## Requirement
Rewrite the entries as a JSON list of strings with one string per line and blank lines omitted, starting with the line containing "Click the green" and going on through the line containing "click(1075, 185)". Leave out every other entry.

═════ Supplied records

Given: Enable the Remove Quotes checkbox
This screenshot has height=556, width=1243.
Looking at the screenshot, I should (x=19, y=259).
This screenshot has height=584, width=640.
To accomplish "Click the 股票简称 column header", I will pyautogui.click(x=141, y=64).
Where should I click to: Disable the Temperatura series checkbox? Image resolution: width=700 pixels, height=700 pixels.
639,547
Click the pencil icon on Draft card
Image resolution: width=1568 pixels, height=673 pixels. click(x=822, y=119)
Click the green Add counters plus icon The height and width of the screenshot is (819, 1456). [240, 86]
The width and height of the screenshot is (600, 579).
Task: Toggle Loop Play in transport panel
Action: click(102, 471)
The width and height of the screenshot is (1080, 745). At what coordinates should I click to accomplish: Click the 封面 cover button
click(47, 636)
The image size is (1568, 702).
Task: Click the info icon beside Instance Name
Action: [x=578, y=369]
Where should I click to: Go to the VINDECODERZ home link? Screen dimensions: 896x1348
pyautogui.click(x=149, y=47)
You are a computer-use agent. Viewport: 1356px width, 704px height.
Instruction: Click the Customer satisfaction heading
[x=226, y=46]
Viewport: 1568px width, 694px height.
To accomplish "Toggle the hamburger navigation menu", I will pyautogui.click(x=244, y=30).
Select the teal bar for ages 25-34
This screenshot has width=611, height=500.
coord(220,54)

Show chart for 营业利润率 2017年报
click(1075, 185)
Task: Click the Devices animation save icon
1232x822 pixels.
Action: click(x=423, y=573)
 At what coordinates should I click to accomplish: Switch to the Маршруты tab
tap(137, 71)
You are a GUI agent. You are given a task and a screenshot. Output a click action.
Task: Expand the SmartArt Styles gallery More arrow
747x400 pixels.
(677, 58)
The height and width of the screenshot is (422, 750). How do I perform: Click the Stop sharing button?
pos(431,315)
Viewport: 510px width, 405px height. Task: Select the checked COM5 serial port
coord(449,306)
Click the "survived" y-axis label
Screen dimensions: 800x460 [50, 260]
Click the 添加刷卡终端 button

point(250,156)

══════════

## Solved problem
[
  "Click the green Add counters plus icon The height and width of the screenshot is (819, 1456). [240, 86]",
  "The width and height of the screenshot is (600, 579).",
  "Task: Toggle Loop Play in transport panel",
  "Action: click(102, 471)",
  "The width and height of the screenshot is (1080, 745). At what coordinates should I click to accomplish: Click the 封面 cover button",
  "click(47, 636)",
  "The image size is (1568, 702).",
  "Task: Click the info icon beside Instance Name",
  "Action: [x=578, y=369]",
  "Where should I click to: Go to the VINDECODERZ home link? Screen dimensions: 896x1348",
  "pyautogui.click(x=149, y=47)",
  "You are a computer-use agent. Viewport: 1356px width, 704px height.",
  "Instruction: Click the Customer satisfaction heading",
  "[x=226, y=46]",
  "Viewport: 1568px width, 694px height.",
  "To accomplish \"Toggle the hamburger navigation menu\", I will pyautogui.click(x=244, y=30).",
  "Select the teal bar for ages 25-34",
  "This screenshot has width=611, height=500.",
  "coord(220,54)",
  "Show chart for 营业利润率 2017年报",
  "click(1075, 185)"
]